Stakeholder Issues to Emphasize Issues to De-emphasize
Organization Headquarter Cash flow, assets, future outlook Ethical commitments, Beneficiary needs
Institutional Donors Synergy, management team Assets
Private donors Ethical commitments, Beneficiary needs Marketing force, assets
Partners Synergy, Opportunities Stability
Key Employees Security, opportunities, work style Technology
Government Synergy, Stability, Past accomplishments Stable growth

Final Test[edit | edit source]

Once the plan has been composed and written, the author must take a moment to ensure that it answers the right questions and provides the right information. Plans that are incomplete or lack key data often appear to be poorly prepared or deceptive. Therefore, managers can use the following checklist to make sure their plans are on target.

  • Does the program plan accomplish the following?
  • Make it clear what the program is.
  • Demonstrate that the program will provide the beneficiaries value in a unique way.
  • Show that the program has the adequate staffing and expertise to handle finance, operations, management, and any other key area.
  • Outline the objectives and time frames for the organization.
  • Note the inherent problems and potential risks involved.
  • Clearly states what the donors funds will be used for.

M.O.R.E.[edit | edit source]

Managers want to be as prepared as possible when they deliver their program plans into the hand of their audience.

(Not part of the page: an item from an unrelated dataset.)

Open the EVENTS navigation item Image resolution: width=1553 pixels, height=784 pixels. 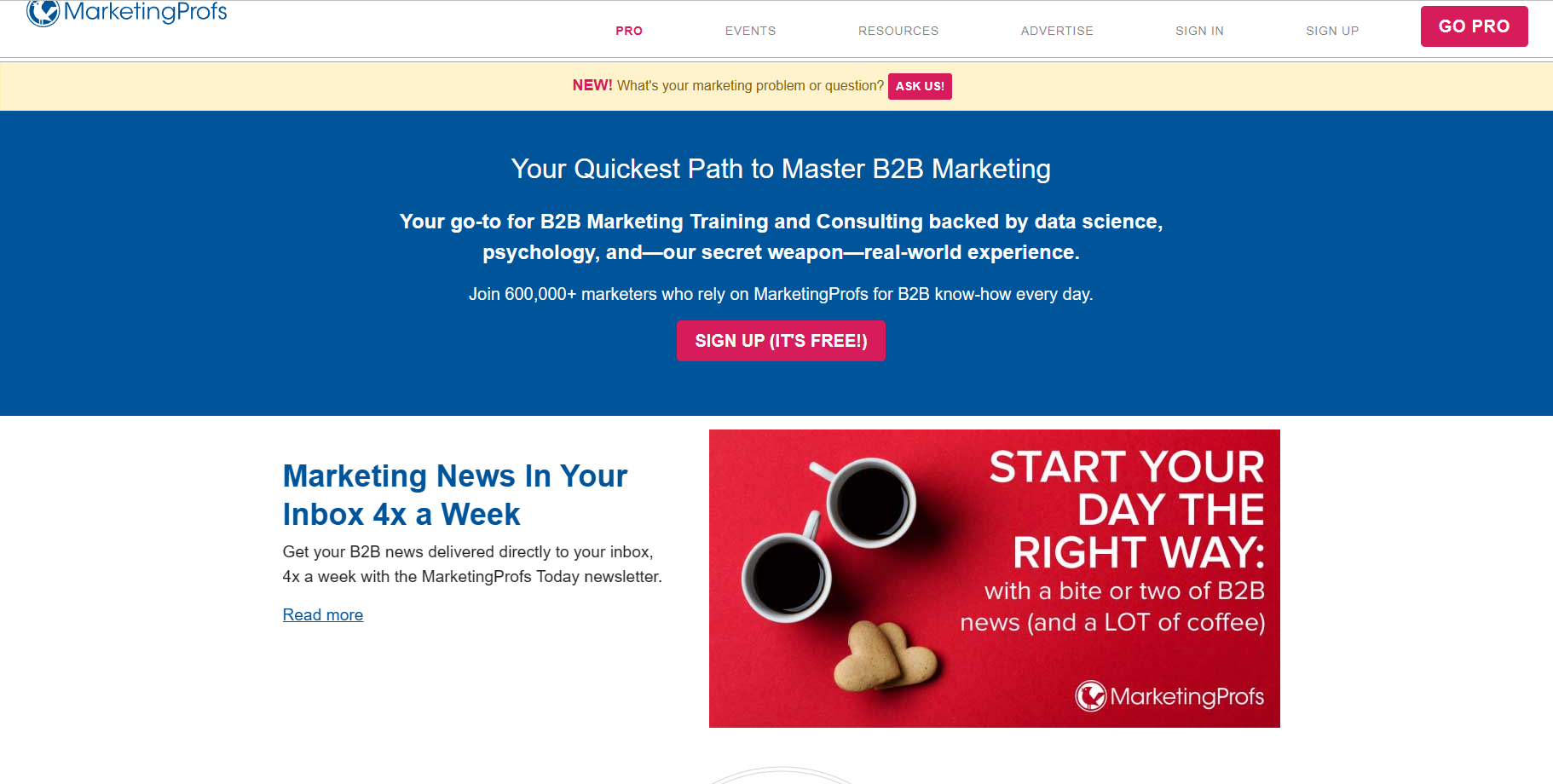tap(750, 31)
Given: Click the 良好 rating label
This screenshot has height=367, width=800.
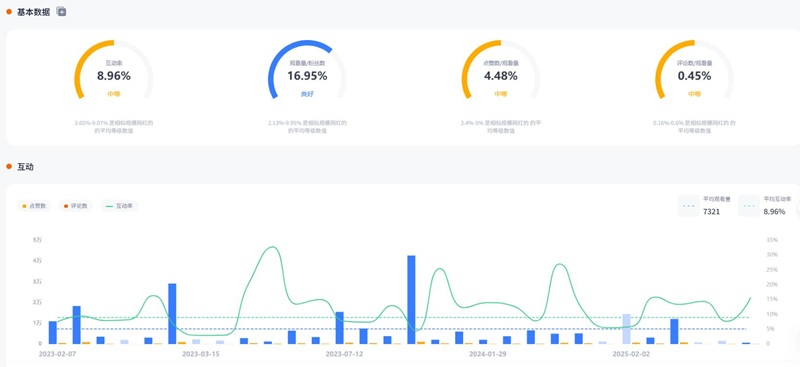Looking at the screenshot, I should 307,94.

Another test they can take to ensure their plan is complete is the M.O.R.E. test. Actually, this test should be completed early in the process, when the idea for the program is generated and should be continuously conducted throughout the composition of the plan. If at any point the test fails, then the manager should reconsider continuing with the program

The M.O.R.E. test consists of four elements. They are as follows:

  • Motive – Is the manager and his or her team motivated? Do they have the drive and ambition to be successful? Will they be able to weather tough times to reach the end goal?
  • Opportunity – Is there a unique, compelling opportunity in the program concept?
  • Resources – Are the resources necessary for success available to the managers? Can they be secured at a reasonable cost an in a timely manner? How will the resources be used to meet the objectives of the program?
  • Experience – Has the programme team been in this kind of program before? Is expertise in place to handle the various functions of a growing program?

The M.O.R.E. test provides a yardstick to measure the program’s attractiveness.